Excerpts from a dataset:
- Opening Delimiter -

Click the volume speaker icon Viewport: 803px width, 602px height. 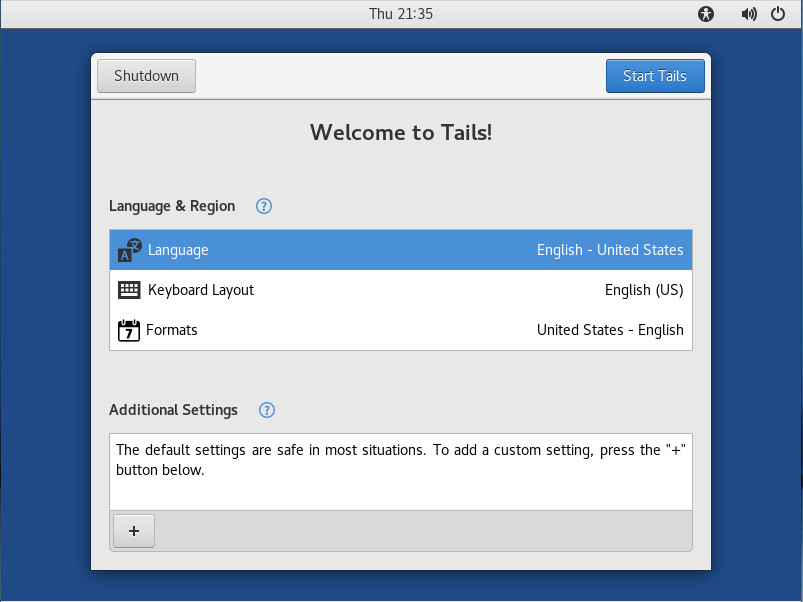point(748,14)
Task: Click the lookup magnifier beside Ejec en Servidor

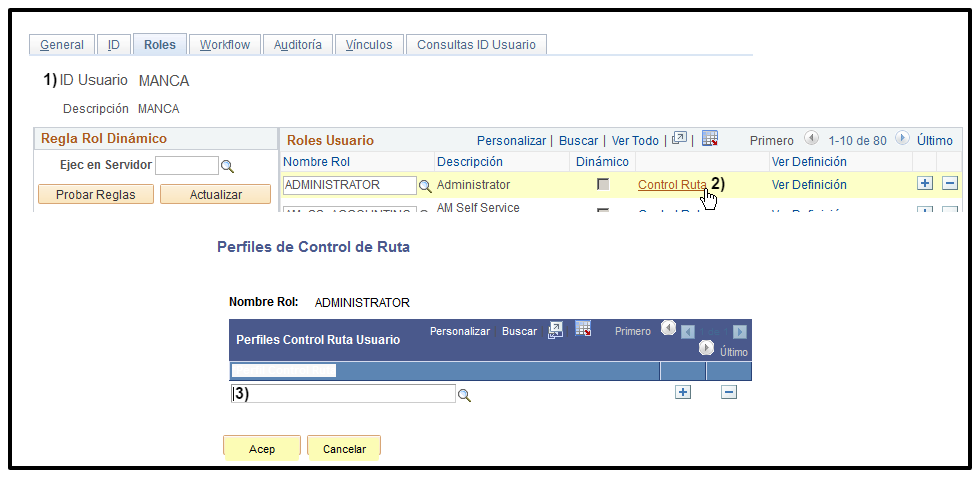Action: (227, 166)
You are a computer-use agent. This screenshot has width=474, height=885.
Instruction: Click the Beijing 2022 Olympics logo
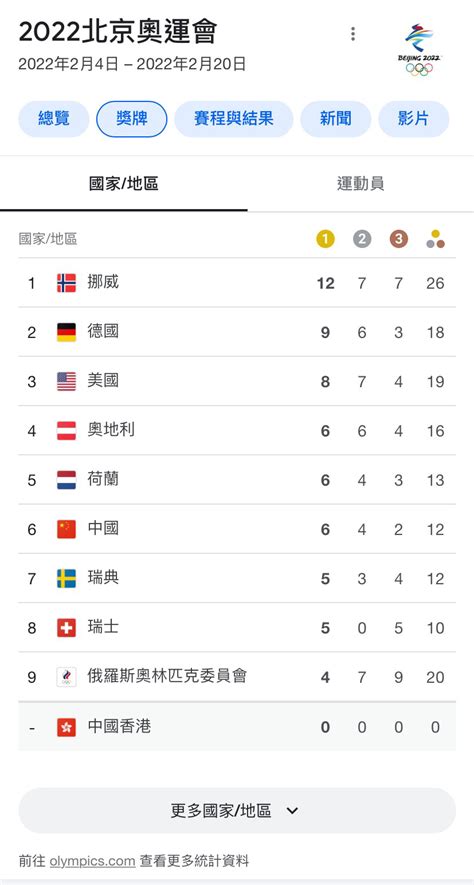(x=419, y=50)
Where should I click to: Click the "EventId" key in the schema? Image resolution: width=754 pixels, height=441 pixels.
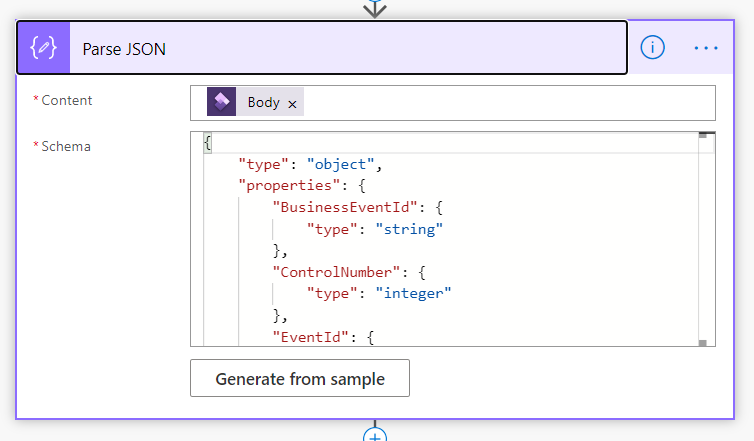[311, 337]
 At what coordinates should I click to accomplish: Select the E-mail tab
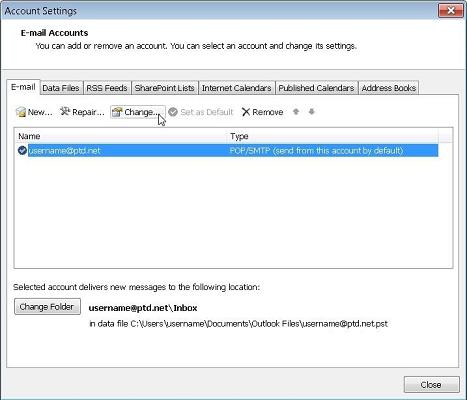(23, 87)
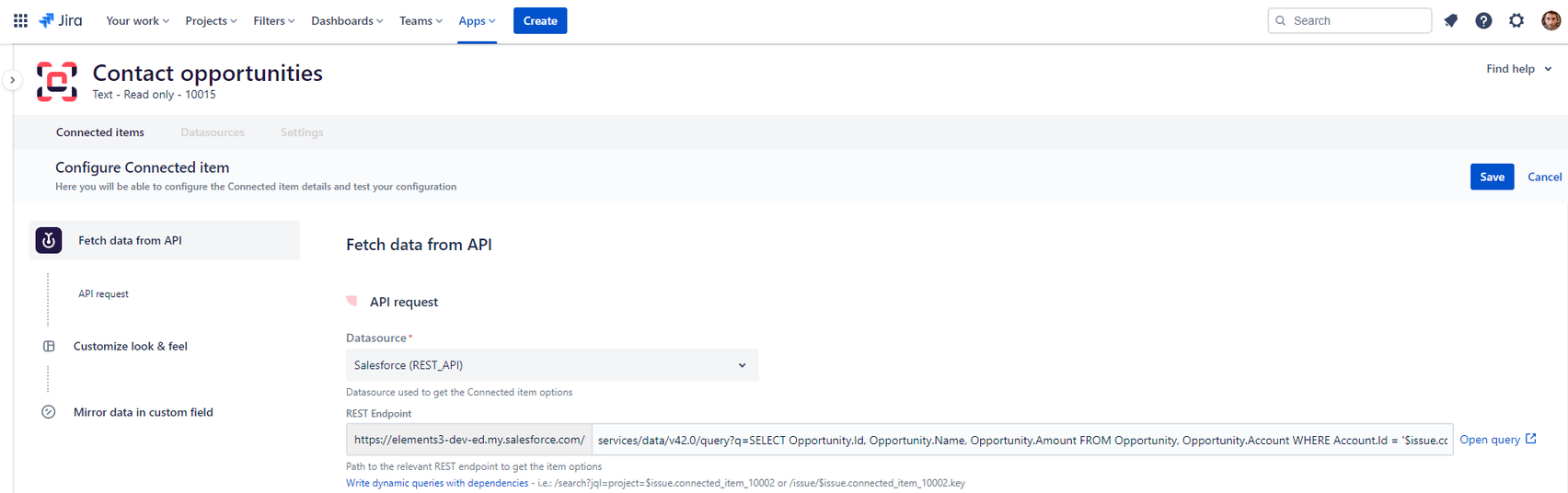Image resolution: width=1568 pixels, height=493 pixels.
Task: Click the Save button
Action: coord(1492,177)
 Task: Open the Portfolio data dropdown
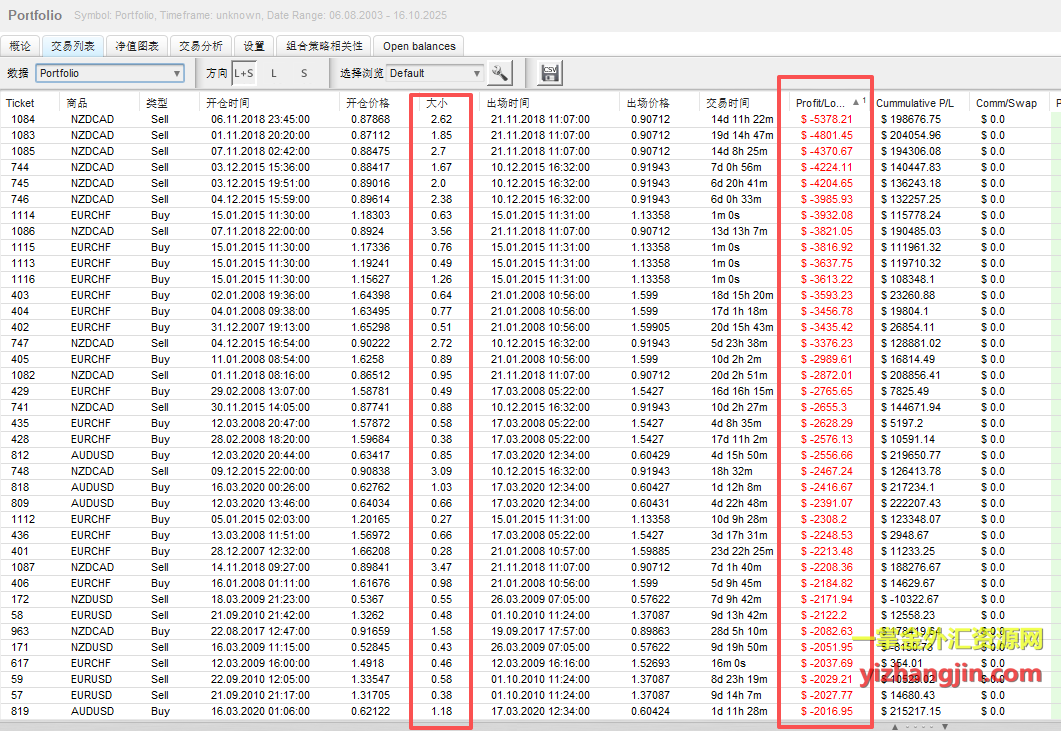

- Closing Delimiter -

▶ TASK STATEMENT: Nothing but the lines from the line with "At what coordinates" through the last line of the data above should be printed, exactly as written and without pictures.

▶ TASK RESPONSE:
 At what coordinates should I click to accomplish: Select the E-mail tab
(23, 87)
Image resolution: width=1568 pixels, height=493 pixels.
Task: Click the Save button
Action: coord(1492,177)
 Task: Open the Portfolio data dropdown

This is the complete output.